I very much agree with flightywoman. I thought they rather cleverly combined different genres. They're a bit like good crime fiction - every plot has a driving narrative with a mystery to be solved, and a final, usually surprising, twist.
They also resemble traditional kids' boarding school stories - Malory Towers and the like (but better, in my view).
They have a CS Lewis-style magical world feel too - the influence of Narnia is obvious, but without the tedious religious element.
On top of that, I admire them because she has managed to convincingly create this whole alternative imaginative universe, which is quite rare, I think, even in kids' books.
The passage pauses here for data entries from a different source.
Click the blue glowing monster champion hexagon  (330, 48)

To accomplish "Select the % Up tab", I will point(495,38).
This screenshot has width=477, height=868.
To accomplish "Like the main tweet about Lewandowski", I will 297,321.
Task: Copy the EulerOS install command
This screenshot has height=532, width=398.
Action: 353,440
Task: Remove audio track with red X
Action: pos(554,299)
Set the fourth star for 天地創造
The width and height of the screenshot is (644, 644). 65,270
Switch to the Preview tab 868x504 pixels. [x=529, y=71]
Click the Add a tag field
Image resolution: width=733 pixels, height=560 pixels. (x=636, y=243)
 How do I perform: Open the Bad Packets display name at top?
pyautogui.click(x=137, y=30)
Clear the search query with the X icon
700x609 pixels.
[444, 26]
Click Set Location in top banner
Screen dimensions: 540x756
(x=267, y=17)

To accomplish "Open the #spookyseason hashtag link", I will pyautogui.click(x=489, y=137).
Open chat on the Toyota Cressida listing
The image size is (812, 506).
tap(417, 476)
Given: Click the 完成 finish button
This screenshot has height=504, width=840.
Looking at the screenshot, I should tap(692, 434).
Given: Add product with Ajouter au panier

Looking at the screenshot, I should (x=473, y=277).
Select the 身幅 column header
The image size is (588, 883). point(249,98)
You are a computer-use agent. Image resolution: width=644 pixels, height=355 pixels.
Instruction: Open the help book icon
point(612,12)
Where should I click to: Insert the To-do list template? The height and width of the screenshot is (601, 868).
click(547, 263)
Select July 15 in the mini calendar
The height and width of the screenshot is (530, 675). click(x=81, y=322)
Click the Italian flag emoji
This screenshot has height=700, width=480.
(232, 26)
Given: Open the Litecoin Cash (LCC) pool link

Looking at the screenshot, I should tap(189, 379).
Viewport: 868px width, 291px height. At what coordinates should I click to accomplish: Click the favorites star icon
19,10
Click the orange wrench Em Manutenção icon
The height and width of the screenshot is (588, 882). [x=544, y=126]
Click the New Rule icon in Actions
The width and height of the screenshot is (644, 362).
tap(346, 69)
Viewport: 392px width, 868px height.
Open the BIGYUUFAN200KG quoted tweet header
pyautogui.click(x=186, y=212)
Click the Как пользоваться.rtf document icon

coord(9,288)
There's lots of cleverness with language - if you know even a bit of Latin or any romance language, you'll enjoy the terminology she comes up with for the various magic spells and characters' names.
The characters are strongly drawn, which I think has to be a prerequisite of any good kids' books.
There's quite a bit of gentle humour, but also a lot of reflection on quite tricky moral issues, such as whether it's OK to use Dementors (essentially evil beings) to guard dangerous, high-security prisoners.
Finally, she rather brilliantly maintains a complicated narrative arc over all seven novels, as well as having a self-contained plot with twists and turns in each novel individually.
I know some people say she's not a brilliant prose stylist, and that's true. They also say her characters lack psychological depth, which is probably also true. But she does the rest so brilliantly I would find it very hard to hold those things against her.